Şubat ayında geçirdiği şiddetli bronşit nedeniyle 37 gün Roma'daki Gemelli Hastanesinde çift taraflı zatürre teşhisiyle tedavi gören 88 yaşındaki Papa Franciscus, iki hafta önce hastaneden taburcu olmuş, dün Paskalya Bayramı'nda halkla buluşmuştu.
PAPA FRANCIS'İN HAYATI
Latin Amerika kökenli ilk Papa olan Papa Francis, 17 Aralık 1936'da Arjantin'in başkenti Buenos Aires'te doğdu. Asıl adı Jorge Mario Bergoglio'dur. Ailesi İtalyan göçmenleriydi. Genç yaşta Katolik rahipliğine adım atarak, 1969'da papazlık görevi yapmaya başladı. 1973'te de Cizvit Tarikatı'na katıldı. Bergoglio, Katolik Kilisesi'nde hızla yükseldi ve 1998 yılında Buenos Aires Başpiskoposu oldu. 2001'de Kardinal unvanını kazandı.

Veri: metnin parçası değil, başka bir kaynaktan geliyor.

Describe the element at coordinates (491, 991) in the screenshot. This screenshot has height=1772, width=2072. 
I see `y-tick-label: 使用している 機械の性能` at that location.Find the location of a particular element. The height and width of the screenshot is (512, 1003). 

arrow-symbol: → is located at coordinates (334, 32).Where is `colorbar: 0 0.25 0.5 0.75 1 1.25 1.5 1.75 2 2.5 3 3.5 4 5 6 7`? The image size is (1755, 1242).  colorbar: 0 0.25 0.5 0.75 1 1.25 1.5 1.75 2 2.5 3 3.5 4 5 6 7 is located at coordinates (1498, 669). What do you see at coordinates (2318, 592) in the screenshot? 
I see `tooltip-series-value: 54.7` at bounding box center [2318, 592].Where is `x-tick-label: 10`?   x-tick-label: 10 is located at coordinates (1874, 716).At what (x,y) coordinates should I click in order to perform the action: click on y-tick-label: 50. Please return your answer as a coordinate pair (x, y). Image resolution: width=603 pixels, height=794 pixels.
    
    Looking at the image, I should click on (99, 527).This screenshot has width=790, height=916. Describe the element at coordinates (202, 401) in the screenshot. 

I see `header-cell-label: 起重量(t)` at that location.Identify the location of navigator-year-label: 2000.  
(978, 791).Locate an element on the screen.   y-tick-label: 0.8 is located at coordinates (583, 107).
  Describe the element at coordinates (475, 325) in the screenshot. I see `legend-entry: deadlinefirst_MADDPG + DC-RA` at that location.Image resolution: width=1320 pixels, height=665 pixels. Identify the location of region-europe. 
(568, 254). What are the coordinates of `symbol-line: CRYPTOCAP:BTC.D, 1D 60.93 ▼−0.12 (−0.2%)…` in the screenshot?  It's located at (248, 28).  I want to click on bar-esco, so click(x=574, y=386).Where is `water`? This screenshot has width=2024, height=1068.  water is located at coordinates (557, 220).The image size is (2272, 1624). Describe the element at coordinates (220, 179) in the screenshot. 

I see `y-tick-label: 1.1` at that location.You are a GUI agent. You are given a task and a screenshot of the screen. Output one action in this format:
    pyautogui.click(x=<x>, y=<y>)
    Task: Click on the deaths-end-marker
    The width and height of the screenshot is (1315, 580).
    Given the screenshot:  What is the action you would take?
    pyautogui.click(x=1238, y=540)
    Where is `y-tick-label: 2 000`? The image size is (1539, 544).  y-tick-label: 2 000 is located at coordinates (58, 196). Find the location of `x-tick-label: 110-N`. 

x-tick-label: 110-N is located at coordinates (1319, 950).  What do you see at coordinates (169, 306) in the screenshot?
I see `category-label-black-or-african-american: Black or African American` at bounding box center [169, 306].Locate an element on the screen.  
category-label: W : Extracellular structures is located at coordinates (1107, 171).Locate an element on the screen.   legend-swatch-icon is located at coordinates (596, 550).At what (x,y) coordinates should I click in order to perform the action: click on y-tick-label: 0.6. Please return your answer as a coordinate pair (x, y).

2013 yılında, 266'ncı Papa olarak seçilen Bergoglio, Papa Francis adını aldı. Papa Francis, kilisenin dünya çapındaki sorunlarına dair açık fikirli yaklaşımı, yoksullukla mücadeleye verdiği önem ve çevre sorunlarına duyduğu hassasiyetle tanınır. Ayrıca, Katolik Kilisesi'nin modernleştirilmesi için çeşitli reformlar yapmaya çalışmış ve toplumsal adalet konularında sıklıkla açıklamalar yapmıştır.
Papa Francis, aynı zamanda en düşük gelirli gruplara yönelik politikaları savunmuş, ekolojik krizle mücadele için dikkat çekici açıklamalar yapmış ve diyalog, barış ve hoşgörüye verdiği önemi vurgulamıştır. Özellikle, Katolik Kilisesi'nin homofobi ve kadın hakları gibi meselelerde daha kapsayıcı bir yaklaşım benimsemesi gerektiği üzerine durmuştur.
GAZZE HAKKINDA SÖZLERİ
Katoliklerin ruhani lideri Papa Francis, sık sık Gazze'deki katliamla ilgili açıklamalar da yaptı. Papa, Aralık ayında İsrail ordusunun Gazze Şeridi’nde bulunan kiliselere ve Hristiyanlara yönelik saldırılarına değinerek, “Bazıları ‘Bu bir terör, bu bir savaş’ diyor. Evet, bu bir savaş, bu bir terördür" dedi.
'SİLAHLAR SUSSUN, DİYALOG BAŞLASIN'
Papa hastaneden çıktıktan sonra ilk konuşmasında "Aralarında çocukların da bulunduğu çok sayıda sivilin hayatını kaybettiği saldırıların yaşandığı Ukrayna'da barış için dua etmeye devam edelim. Aynı şey Gazze'de de yaşanıyor. İnsanlar barınaksız, yiyeceksiz, temiz susuz, akıl almaz koşullarda yaşamaya zorlanıyor. Silahlar sussun, diyalog başlasın. Tüm rehineler serbest bırakılmalı ve halka yardım edilmelidir" demişti.